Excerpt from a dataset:
----

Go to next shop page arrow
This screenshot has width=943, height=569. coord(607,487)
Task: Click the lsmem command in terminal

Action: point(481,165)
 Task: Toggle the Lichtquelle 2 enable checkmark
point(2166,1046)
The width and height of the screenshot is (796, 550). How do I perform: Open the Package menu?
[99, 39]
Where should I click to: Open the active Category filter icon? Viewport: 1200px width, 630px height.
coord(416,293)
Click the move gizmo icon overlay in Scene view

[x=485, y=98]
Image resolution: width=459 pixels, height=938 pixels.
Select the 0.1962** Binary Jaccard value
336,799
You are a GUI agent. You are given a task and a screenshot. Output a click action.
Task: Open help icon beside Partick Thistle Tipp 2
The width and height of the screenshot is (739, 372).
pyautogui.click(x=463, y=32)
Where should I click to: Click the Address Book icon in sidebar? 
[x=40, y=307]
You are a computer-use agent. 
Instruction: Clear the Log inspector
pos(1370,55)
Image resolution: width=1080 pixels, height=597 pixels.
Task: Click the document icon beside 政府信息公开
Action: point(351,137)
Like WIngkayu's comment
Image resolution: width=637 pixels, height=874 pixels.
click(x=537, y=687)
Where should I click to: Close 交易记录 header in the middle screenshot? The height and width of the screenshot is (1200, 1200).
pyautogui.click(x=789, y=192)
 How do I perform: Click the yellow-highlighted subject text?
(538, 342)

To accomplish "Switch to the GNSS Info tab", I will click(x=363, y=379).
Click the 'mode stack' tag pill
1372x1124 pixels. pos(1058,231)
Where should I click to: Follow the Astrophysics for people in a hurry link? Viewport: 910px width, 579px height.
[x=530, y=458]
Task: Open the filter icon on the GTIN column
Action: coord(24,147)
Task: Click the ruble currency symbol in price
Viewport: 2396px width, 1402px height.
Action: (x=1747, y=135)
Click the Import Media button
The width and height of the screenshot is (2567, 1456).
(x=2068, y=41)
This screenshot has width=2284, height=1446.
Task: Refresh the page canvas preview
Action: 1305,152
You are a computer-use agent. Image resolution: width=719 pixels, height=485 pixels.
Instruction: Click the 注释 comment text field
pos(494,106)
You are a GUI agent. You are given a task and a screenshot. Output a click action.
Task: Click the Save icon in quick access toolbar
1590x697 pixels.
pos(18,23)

----

#### [TASK TO COMPLETE]
Reproduce all of the data above word for word, keeping every line intact.

#### [SOLVED PROBLEM]
Go to next shop page arrow
This screenshot has width=943, height=569. coord(607,487)
Task: Click the lsmem command in terminal

Action: point(481,165)
 Task: Toggle the Lichtquelle 2 enable checkmark
point(2166,1046)
The width and height of the screenshot is (796, 550). How do I perform: Open the Package menu?
[99, 39]
Where should I click to: Open the active Category filter icon? Viewport: 1200px width, 630px height.
coord(416,293)
Click the move gizmo icon overlay in Scene view

[x=485, y=98]
Image resolution: width=459 pixels, height=938 pixels.
Select the 0.1962** Binary Jaccard value
336,799
You are a GUI agent. You are given a task and a screenshot. Output a click action.
Task: Open help icon beside Partick Thistle Tipp 2
The width and height of the screenshot is (739, 372).
pyautogui.click(x=463, y=32)
Where should I click to: Click the Address Book icon in sidebar? 
[x=40, y=307]
You are a computer-use agent. 
Instruction: Clear the Log inspector
pos(1370,55)
Image resolution: width=1080 pixels, height=597 pixels.
Task: Click the document icon beside 政府信息公开
Action: point(351,137)
Like WIngkayu's comment
Image resolution: width=637 pixels, height=874 pixels.
click(x=537, y=687)
Where should I click to: Close 交易记录 header in the middle screenshot? The height and width of the screenshot is (1200, 1200).
pyautogui.click(x=789, y=192)
 How do I perform: Click the yellow-highlighted subject text?
(538, 342)

To accomplish "Switch to the GNSS Info tab", I will click(x=363, y=379).
Click the 'mode stack' tag pill
1372x1124 pixels. pos(1058,231)
Where should I click to: Follow the Astrophysics for people in a hurry link? Viewport: 910px width, 579px height.
[x=530, y=458]
Task: Open the filter icon on the GTIN column
Action: coord(24,147)
Task: Click the ruble currency symbol in price
Viewport: 2396px width, 1402px height.
Action: (x=1747, y=135)
Click the Import Media button
The width and height of the screenshot is (2567, 1456).
(x=2068, y=41)
This screenshot has width=2284, height=1446.
Task: Refresh the page canvas preview
Action: 1305,152
You are a computer-use agent. Image resolution: width=719 pixels, height=485 pixels.
Instruction: Click the 注释 comment text field
pos(494,106)
You are a GUI agent. You are given a task and a screenshot. Output a click action.
Task: Click the Save icon in quick access toolbar
1590x697 pixels.
pos(18,23)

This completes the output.